La inteligencia artificial (IA) logró importantes avances durante el año 2023, situándose en uno de los principales tópicos de conversación -algunos optimistas y otros con una visión distinta- de cara al mundo de los negocios.
Iniciando el año 2024, otro momento en que esperamos que la IA continúe siendo un tema de conversación relevante y tiempo en el cual se esperan grandes avances en la materia, se produjo el primer gran enfrentamiento legal causado por la IA: una titánica batalla del periódico New York Times demandando a Microsoft y OpenAI (creador de Chat GPT).
Los modelos de servicios como Chat GPT se denominan “modelos de lenguaje de gran tamaño” (LLM por sus siglas en inglés) y son herramientas de aprendizaje automatizado profundo que “aprenden” a través del consumo de grandes cantidades de datos, que a la vez son filtrados por un codificador y decodificador. Este proceso tiene como consecuencia que la IA es capaz de responder, en lenguaje natural, las preguntas y solicitudes de las personas, utilizando su vasta base de datos como punto de partida para este ejercicio.

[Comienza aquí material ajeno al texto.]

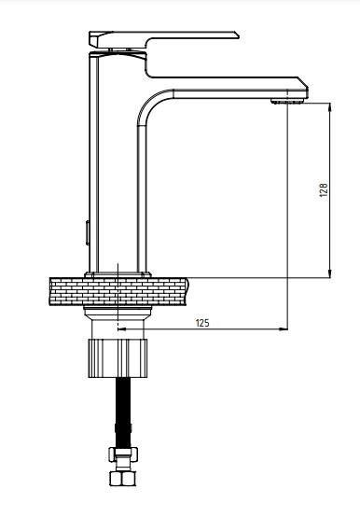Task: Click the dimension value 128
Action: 325,190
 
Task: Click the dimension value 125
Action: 202,323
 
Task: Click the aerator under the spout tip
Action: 287,101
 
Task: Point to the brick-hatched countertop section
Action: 118,291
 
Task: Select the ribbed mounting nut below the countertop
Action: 118,358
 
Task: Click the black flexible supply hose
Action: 123,412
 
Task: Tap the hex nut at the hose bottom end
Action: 122,479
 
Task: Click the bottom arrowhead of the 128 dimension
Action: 330,273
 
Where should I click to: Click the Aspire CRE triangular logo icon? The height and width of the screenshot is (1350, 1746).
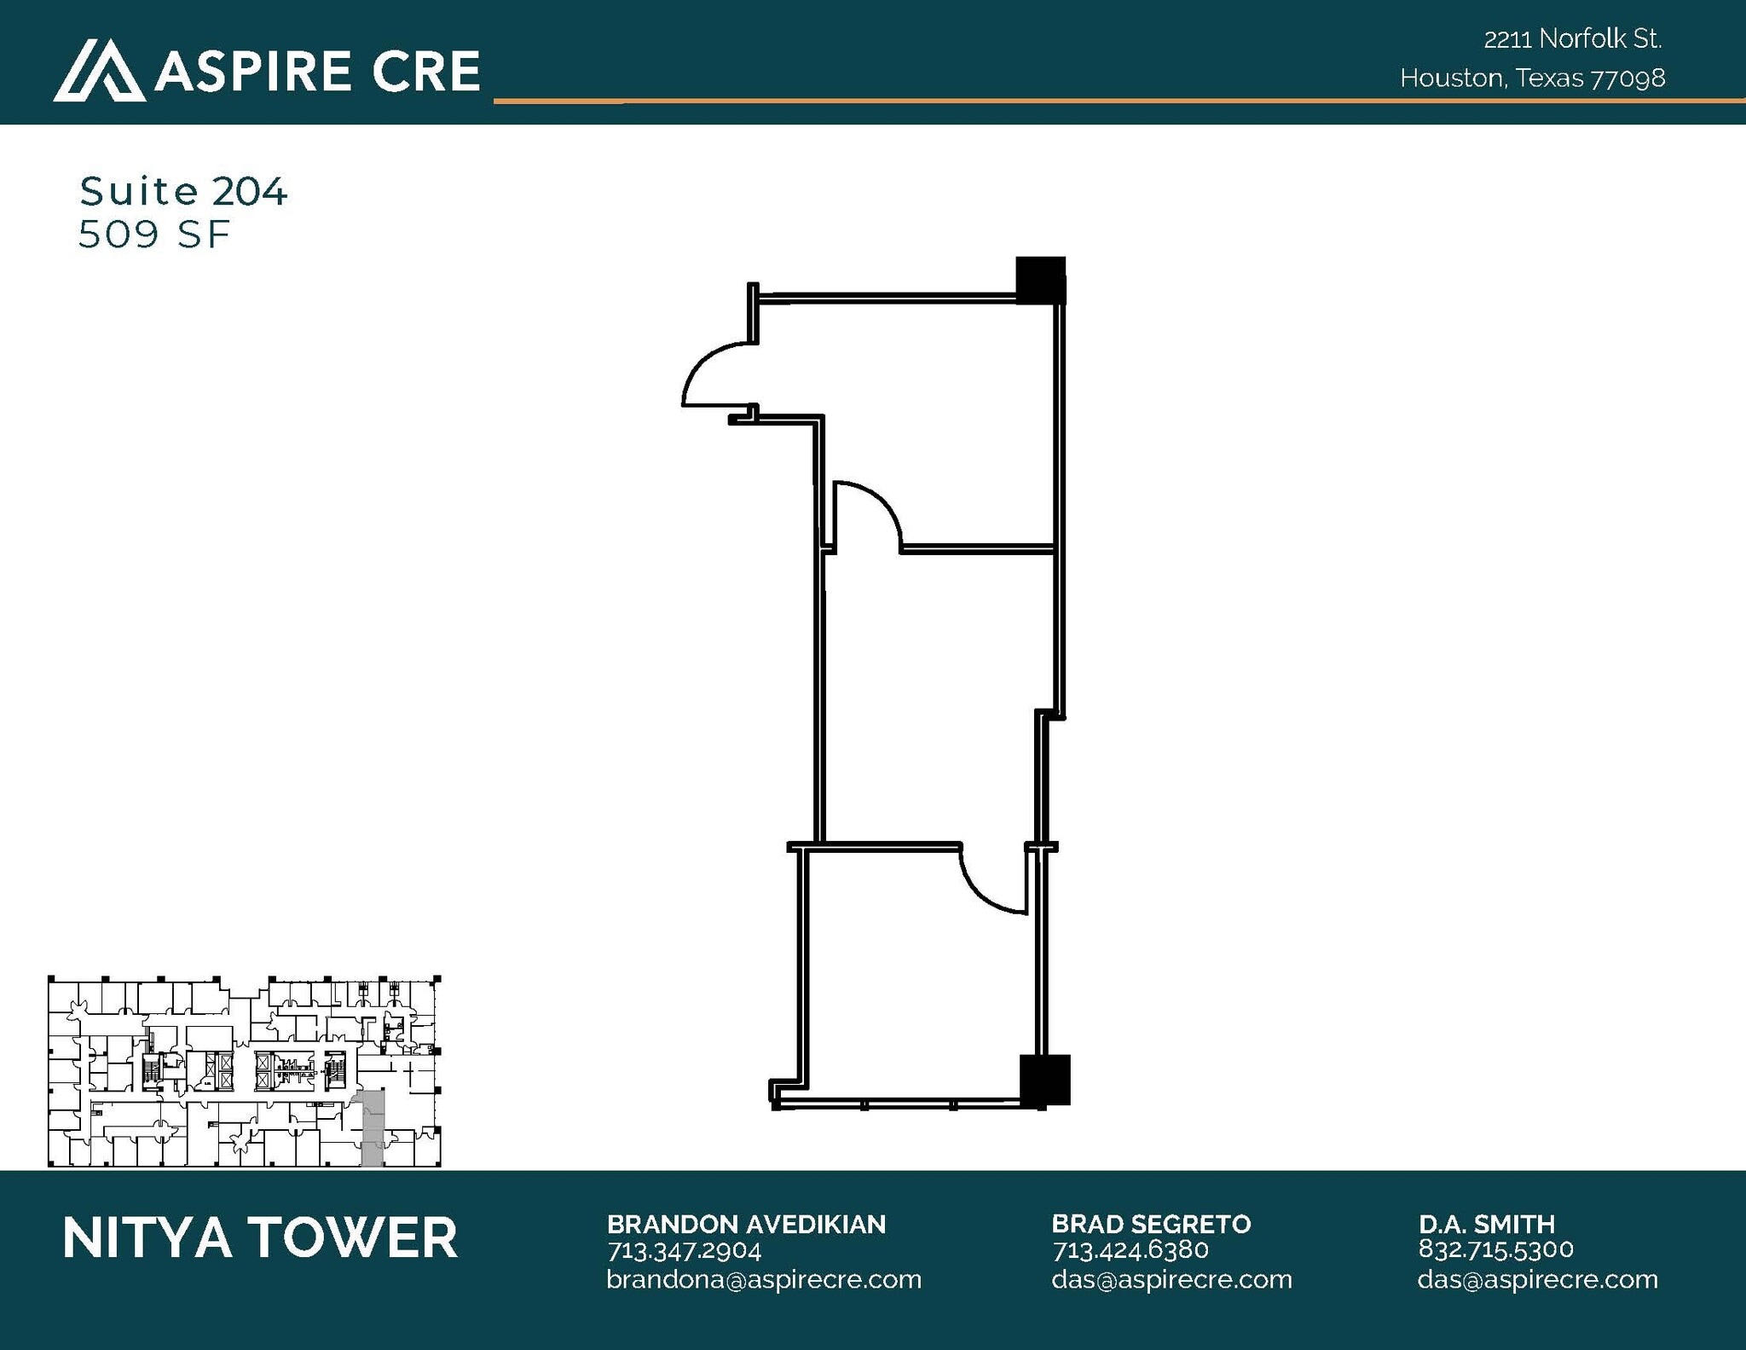[x=99, y=71]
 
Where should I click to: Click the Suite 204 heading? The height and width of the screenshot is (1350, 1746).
[x=183, y=191]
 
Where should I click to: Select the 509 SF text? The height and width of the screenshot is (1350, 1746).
[x=154, y=235]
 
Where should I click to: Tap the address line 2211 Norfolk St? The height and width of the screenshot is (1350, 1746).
[x=1573, y=39]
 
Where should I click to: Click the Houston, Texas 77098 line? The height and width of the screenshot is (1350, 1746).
[x=1532, y=78]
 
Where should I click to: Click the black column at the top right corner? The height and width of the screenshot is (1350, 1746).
[x=1040, y=280]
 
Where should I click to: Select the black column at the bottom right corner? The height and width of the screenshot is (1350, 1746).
[x=1044, y=1080]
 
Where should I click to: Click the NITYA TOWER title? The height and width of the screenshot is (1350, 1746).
[x=260, y=1238]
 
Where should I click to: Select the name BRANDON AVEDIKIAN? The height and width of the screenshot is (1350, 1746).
[x=746, y=1225]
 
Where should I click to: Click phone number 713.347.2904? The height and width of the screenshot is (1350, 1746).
[x=684, y=1250]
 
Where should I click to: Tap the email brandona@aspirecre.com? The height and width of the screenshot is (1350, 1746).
[x=764, y=1279]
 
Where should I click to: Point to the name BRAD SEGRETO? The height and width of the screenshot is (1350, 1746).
[x=1151, y=1225]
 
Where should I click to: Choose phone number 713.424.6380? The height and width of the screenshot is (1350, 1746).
[x=1130, y=1250]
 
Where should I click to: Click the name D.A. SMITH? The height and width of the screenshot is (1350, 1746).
[x=1487, y=1225]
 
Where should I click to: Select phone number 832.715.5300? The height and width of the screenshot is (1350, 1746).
[x=1496, y=1249]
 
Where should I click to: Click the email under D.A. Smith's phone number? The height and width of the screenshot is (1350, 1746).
[x=1537, y=1279]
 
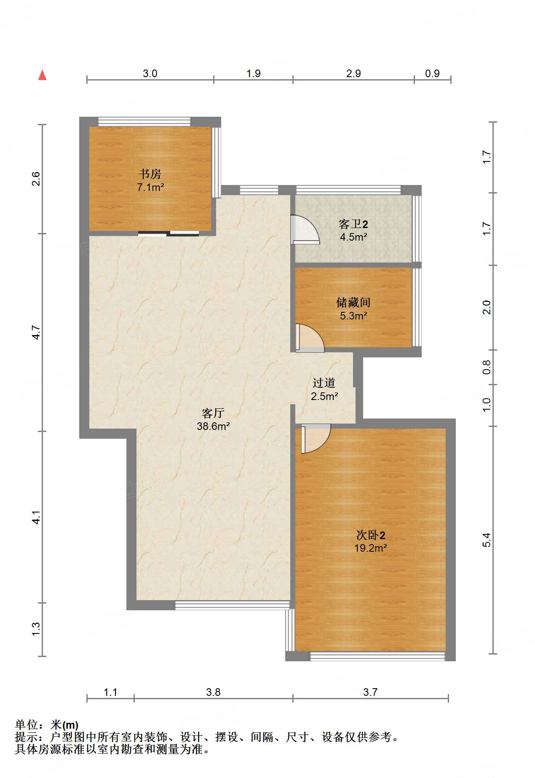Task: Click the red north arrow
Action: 42,75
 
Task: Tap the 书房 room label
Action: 150,174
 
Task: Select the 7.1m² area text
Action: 150,187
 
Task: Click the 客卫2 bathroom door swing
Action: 305,230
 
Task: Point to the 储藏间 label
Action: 353,302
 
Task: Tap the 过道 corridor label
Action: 324,383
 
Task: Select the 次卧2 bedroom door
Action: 315,438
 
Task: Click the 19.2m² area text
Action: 370,548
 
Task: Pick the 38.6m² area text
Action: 213,426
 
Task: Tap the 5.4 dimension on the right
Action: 487,540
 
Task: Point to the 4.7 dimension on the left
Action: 37,333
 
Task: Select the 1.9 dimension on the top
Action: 253,73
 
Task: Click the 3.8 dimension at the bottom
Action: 213,692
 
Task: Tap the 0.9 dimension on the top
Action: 432,73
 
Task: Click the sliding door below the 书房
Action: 169,233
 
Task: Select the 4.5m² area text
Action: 353,237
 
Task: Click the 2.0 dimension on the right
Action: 487,307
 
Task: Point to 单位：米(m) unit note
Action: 46,725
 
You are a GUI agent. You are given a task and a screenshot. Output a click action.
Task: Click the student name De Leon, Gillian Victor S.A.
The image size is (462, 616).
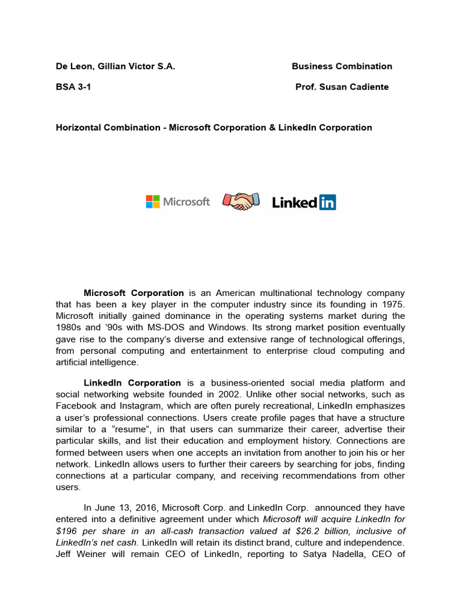pyautogui.click(x=116, y=66)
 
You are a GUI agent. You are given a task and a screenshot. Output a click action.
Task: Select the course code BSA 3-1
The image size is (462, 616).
pyautogui.click(x=74, y=87)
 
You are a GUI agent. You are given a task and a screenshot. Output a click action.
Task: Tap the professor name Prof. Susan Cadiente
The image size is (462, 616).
pyautogui.click(x=342, y=87)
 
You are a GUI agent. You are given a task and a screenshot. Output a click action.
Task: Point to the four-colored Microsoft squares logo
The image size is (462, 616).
pyautogui.click(x=152, y=202)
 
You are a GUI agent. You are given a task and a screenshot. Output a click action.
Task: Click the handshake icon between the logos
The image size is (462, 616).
pyautogui.click(x=241, y=201)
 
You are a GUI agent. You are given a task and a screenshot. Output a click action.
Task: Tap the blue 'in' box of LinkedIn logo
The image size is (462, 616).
pyautogui.click(x=327, y=202)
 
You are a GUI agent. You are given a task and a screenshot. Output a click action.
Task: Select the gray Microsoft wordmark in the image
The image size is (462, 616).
pyautogui.click(x=186, y=202)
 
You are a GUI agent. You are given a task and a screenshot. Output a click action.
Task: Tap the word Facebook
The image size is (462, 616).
pyautogui.click(x=76, y=406)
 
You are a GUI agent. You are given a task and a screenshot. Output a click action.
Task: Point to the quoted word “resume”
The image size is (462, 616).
pyautogui.click(x=131, y=429)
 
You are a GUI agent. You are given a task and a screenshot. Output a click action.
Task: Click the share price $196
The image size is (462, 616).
pyautogui.click(x=67, y=531)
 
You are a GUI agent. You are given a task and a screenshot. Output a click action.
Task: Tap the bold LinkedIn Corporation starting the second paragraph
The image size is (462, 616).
pyautogui.click(x=132, y=383)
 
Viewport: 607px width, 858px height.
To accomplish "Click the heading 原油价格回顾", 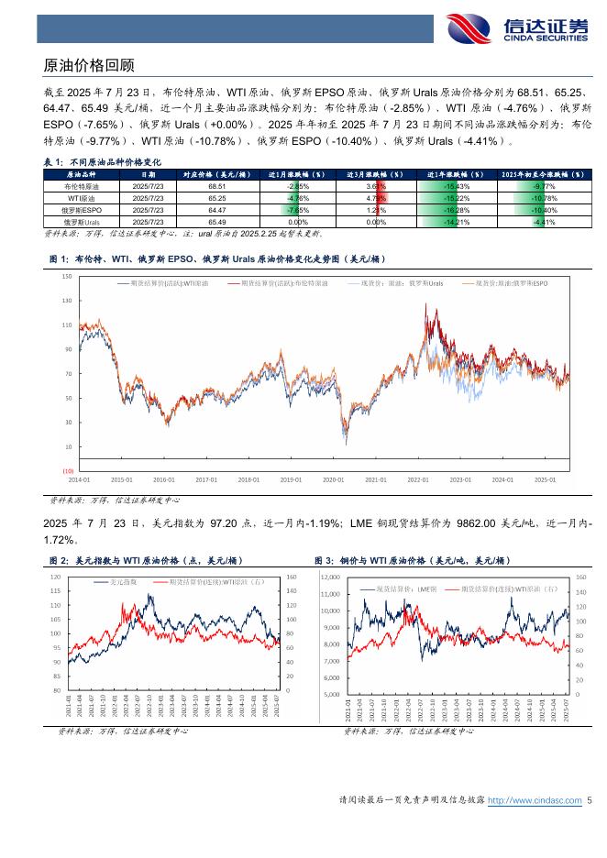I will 90,66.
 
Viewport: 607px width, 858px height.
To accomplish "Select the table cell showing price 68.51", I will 217,185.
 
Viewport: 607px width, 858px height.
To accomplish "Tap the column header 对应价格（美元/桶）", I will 217,173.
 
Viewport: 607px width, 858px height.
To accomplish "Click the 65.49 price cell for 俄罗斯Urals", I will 217,221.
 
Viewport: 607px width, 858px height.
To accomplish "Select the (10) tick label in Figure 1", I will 68,470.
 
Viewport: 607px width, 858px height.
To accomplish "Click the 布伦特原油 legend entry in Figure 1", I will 281,285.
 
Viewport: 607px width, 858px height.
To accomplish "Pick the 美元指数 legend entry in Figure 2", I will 123,581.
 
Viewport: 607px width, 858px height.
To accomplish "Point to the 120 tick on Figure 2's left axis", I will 56,577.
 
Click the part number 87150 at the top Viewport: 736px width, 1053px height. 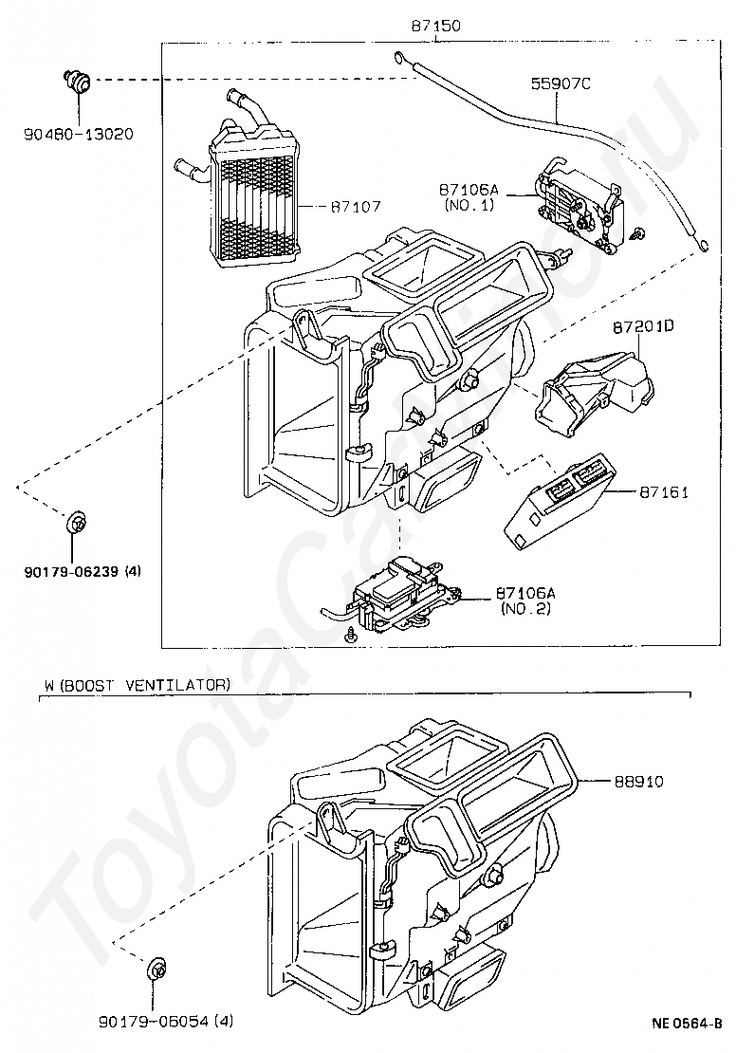tap(435, 27)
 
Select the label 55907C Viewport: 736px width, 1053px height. tap(560, 84)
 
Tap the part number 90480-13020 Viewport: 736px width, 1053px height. tap(79, 134)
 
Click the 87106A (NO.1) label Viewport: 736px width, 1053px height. tap(469, 196)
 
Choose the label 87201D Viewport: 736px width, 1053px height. tap(642, 327)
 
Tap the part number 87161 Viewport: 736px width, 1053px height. tap(664, 492)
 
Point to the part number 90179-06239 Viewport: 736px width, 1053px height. tap(68, 572)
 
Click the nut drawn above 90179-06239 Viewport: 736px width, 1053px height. tap(75, 522)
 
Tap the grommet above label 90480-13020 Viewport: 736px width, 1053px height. tap(77, 82)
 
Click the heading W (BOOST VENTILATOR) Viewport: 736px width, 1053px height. tap(137, 684)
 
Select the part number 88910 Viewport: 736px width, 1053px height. tap(637, 782)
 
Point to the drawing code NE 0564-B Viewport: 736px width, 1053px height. tap(687, 1024)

Como se puede deducir de la anterior explicación del fenómeno -muy sencilla y simplista-, consumir datos a grandes escalas es esencial para cualquier LLM, ya que, en cierto modo, es la materia prima que alimenta estos modelos.
En síntesis, lo que el periódico New York times alega en su demanda contra Microsoft y OpenAI es que el modelo de Chat GPT ha utilizado millones de sus artículos que gozan de protección de derecho de autor, sin la retribución económica que le corresponde. Visto de otro modo, la demanda del New York Times es un disparo directo al modelo de negocios de empresas como Microsoft, que tiene una alianza estratégica con OpenAI, y éste, a su vez, es la entidad que crea el LLM (el más conocido de todos, Chat GPT, aunque no el único). El New York Times cita en su demanda ejemplos ha encontrado, según alega, de reproducciones íntegras de sus artículos en respuestas que han sido generadas con OpenAI.
El alegato del demandante en este caso es que la creación de contenido de alta calidad será reducida ya que estos LLM podrán “leer” lo que ha sido generado y se podrá utilizar sin pago adicional (generalmente, para reproducir para uso comercial un artículo, se debe compensar al autor). Sin embargo, la justificación contraria es que cualquier ser humano pudiera leer un artículo y aprender del mismo. ¿Por qué se debe dar un trato distinto a los LLM?
Esta será la primera gran batalla sobre la IA que se ha suscitado, ya que impactará directamente a los modelos para construir la herramienta y puede generar mayor claridad jurídica sobre los derechos de propiedad intelectual utilizados en el mundo tecnológico moderno.
Lo que sí queda claro es que este es un mundo que todavía no tiene reglas claras, y que obligará a todos lo usuarios, empresas e interesados a adaptarse a la forma en que se estará dando curso al mismo. Estaremos atentos a la evolución de este caso para entender cómo podrá incidir en la creación de un marco legal para esta tecnología naciente que será de tanta importancia para el mundo.